The Cyber Review: North Korean Hackers, Canada Research Chair

February 5, 2021
Written by Farah

1. The Big 8: How to heighten cybersecurity governance

As cyber criminals continue to get savvy with attacks and exploitation, organizations and government agencies must implement effective cyber security strategies.

8 important steps to heighten cybersecurity governance:

  • Recognize that the worst case scenario has happened
  • Get the CISO to report to the CEO
  • Review internal cybersecurity policies
  • Confirm if processes and controls are bulletproof
  • Stay up to date on regulations
  • Increase IT budget funding
  • Create and regularly update an incident response plan
  • Communicate with customers and suppliers

2. North Korea targeted cybersecurity researchers using a blend of hacking and espionage

North Korean hackers attacked cybersecurity researchers by deceiving them through fake social media accounts and personas. The fake personas contacted researchers asking to collaborate by including content that would entice the researchers.

Since the pandemic, phishing has already been on the rise, now hackers are finding new ways to manipulate people who are working from home. This attack was at a higher level because it targeted people who are in cybersecurity and have the knowledge.

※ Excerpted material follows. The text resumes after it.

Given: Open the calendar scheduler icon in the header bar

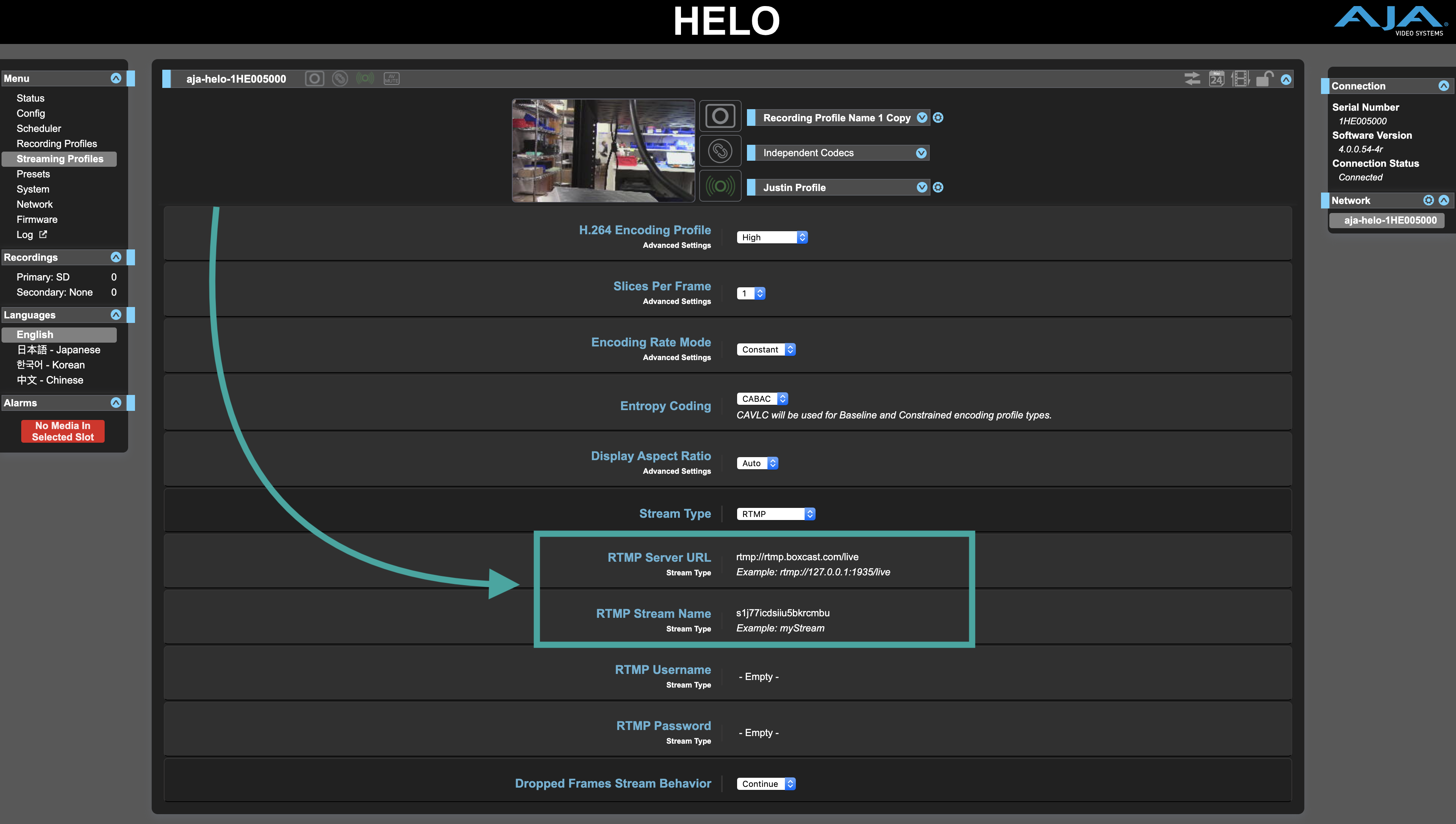Looking at the screenshot, I should pos(1216,79).
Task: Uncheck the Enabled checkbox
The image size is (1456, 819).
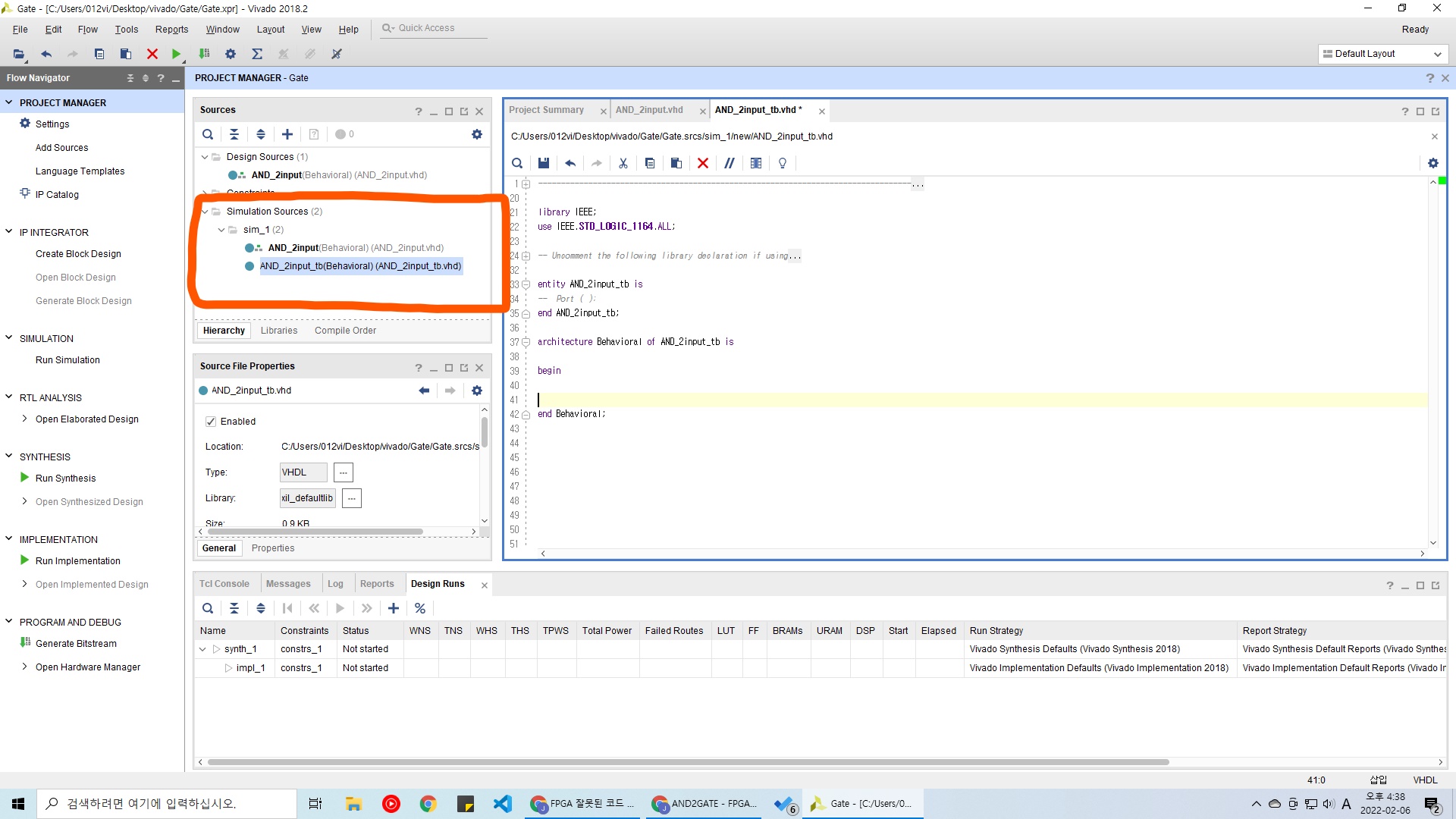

3 trends from North Korean operations:

  • Stealing cyber weapons from the industry
  • Weaponization of social media
  • Blurring of cyber and information warfare

3. Let’s change the way we think about cybersecurity, legal expert says

Emily Laidlaw, University of Calgary’s Canada Research Chair in cybersecurity law says so many of our day-to-day activities are vulnerable to cybersecurity attacks and issues. Changing the way we think about cybersecurity, exploring systems of cybersecurity and models in Canada is needed especially with how fast technology is evolving.

“The law as it relates to cybersecurity is in disarray, which provides a really good opportunity for me to make a significant impact on this area of law. The approach I am taking is to start by looking at regulatory models — what are the trends in different governance approaches, and what do we learn from them about what is generally working and not working — which will shape the development of new forms of cybersecurity regulation.”